Psychotherapy and sexual counseling are equally important for many patients, particularly when fear, shame, trauma, or catastrophic anticipation are prominent features. Again, this does not imply the condition is “all in their head.” Rather, chronic pain and fear inevitably shape nervous system processing, and addressing those patterns directly may significantly improve outcomes. For these patients, referral to a therapist trained in trauma-reduction methods, such as EMDR or ART can be very beneficial.
More recently, chemodenervation with onabotulinumtoxinA (Botox) has emerged as a useful treatment option in selected patients with severe muscular spasm. By temporarily paralyzing hypercontracted pelvic floor muscles, Botox may interrupt long-standing guarding cycles and facilitate physical therapy and desensitization work. Increasingly, the best outcomes appear to arise from multimodal treatment strategies that combine physiotherapy, counseling, gradual exposure, and, when appropriate, procedural intervention.

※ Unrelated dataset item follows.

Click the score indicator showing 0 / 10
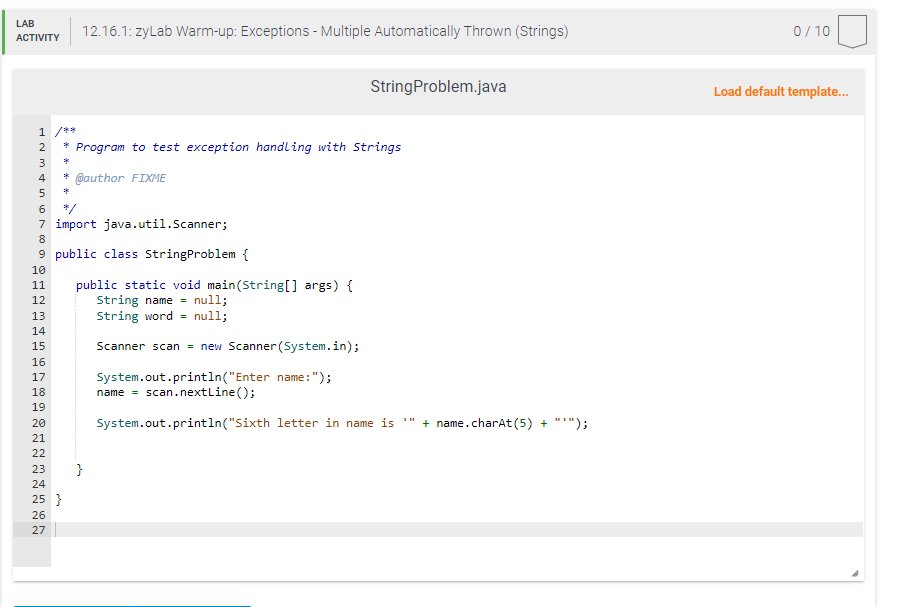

In many ways, this reflects a broader principle within sexual medicine itself: conditions rooted in protection and anticipation rarely improve through force. They improve through safety, repetition, validation, and restoration of control. That process takes time, but for many patients, it is also the first time their body begins to feel understandable again.
Ultimately, vaginismus is not a failure of intimacy, femininity, or desire. It is a learned protective response created by a nervous system attempting to preserve safety. Treatment therefore succeeds not by overpowering the body, but by convincing it that protection is no longer necessary. In many ways, healing vaginismus is less about forcing the body open and more about teaching it that it no longer needs to stay closed.
Part of my own clinical and academic focus has involved procedural approaches to vaginismus management, including the use of pelvic floor chemodenervation combined with progressive desensitization and rehabilitation strategies. Increasing evidence suggests that multimodal treatment models incorporating pelvic floor physical therapy, counseling, vaginal trainers, and targeted muscular relaxation may significantly improve outcomes in carefully selected patients. Importantly, however, no procedural intervention should be viewed as a “magic fix.” The goal is not simply reducing muscular spasm, but creating an opportunity for the nervous system to relearn penetration without threat or pain.